** Your task **
Write out every line of the material below with no changes at all.

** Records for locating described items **

· · · · ·

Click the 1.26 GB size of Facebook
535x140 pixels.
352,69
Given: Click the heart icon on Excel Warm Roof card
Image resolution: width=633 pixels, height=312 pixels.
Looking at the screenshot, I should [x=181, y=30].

· · · · ·

** Final result **
Click the 1.26 GB size of Facebook
535x140 pixels.
352,69
Given: Click the heart icon on Excel Warm Roof card
Image resolution: width=633 pixels, height=312 pixels.
Looking at the screenshot, I should [x=181, y=30].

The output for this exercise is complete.